Enfim, logou a teve e o laptop. Beleza do Magazine Luíza, em doze vezes, ficou baratinho, mas um chip da TIM que, de vez em quando, pegava beleza, ele passava a noite no Face. Queria estar sabendo dos babados, queria se sentir entendendo, consciente. Queria ter papo para levar no trabalho e não ficar boiando. 

A febre do bebê cedeu. Beleza, mas a mulher parecia estar enjoada, o fedor no canal havia aumentado. O espiral "alerta" era novo e não faltava, porque senão os pernilongos não davam trégua. Mas é assim mesmo, morar ali era assim e todos se habituaram com o fedor do canal e os mosquitos. Faz parte.

Sentiu fome mas ficou com medo de ganhar um esporro da patroa, pois a janta tinha sido chinfrin. Levantou e descobriu um pacotinho de miojo do filho do meio, escondido no fundo do armário da parede.
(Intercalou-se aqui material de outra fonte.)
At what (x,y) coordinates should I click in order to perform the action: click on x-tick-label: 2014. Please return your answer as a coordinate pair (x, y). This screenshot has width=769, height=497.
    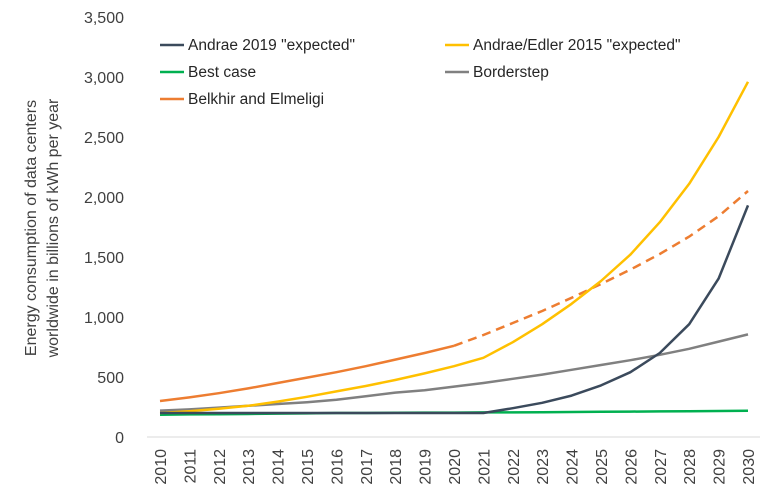
    Looking at the image, I should click on (280, 467).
Lembrou do aluno na redação do ENEM. Garoto esperto, a nota deveria valer por ele ser safo, é disso que o país precisa, gente safa e não teórica. Lula melhorou a condição de vida dos pobre e o anterior, doutor, o FHC não. Era a vez da experiência sofrida das ruas saber o que o povo precisa. Ainda bem que a presidenta reza na mesma cartilha.

Enfim parecia que a notícia se confirmara: O deputado não seria mais presidente da comissão no Congresso, umas letras interessantes mas tinha a ver com direitos humanos e de minorias. Ele estava feliz com isto, afinal, morava num país onde se respeitava minorias, havia democracia.

 Nem o abafado do calor do fim do dia, nem os pernilongos já importavam, o importante é que no seu Brasil, os direitos humanos estavam sendo respeitados.

A coceira na perna inchada aumentara, ele pediu um chá dos matinhos que só a patroa conhecia, aprendeu com a mãe. Bebeu com cuidado para não entornar no teclado, a mesa tava com a perna bamba. Procurou esquecer que a perna já latejava. Amanhã já será outro dia.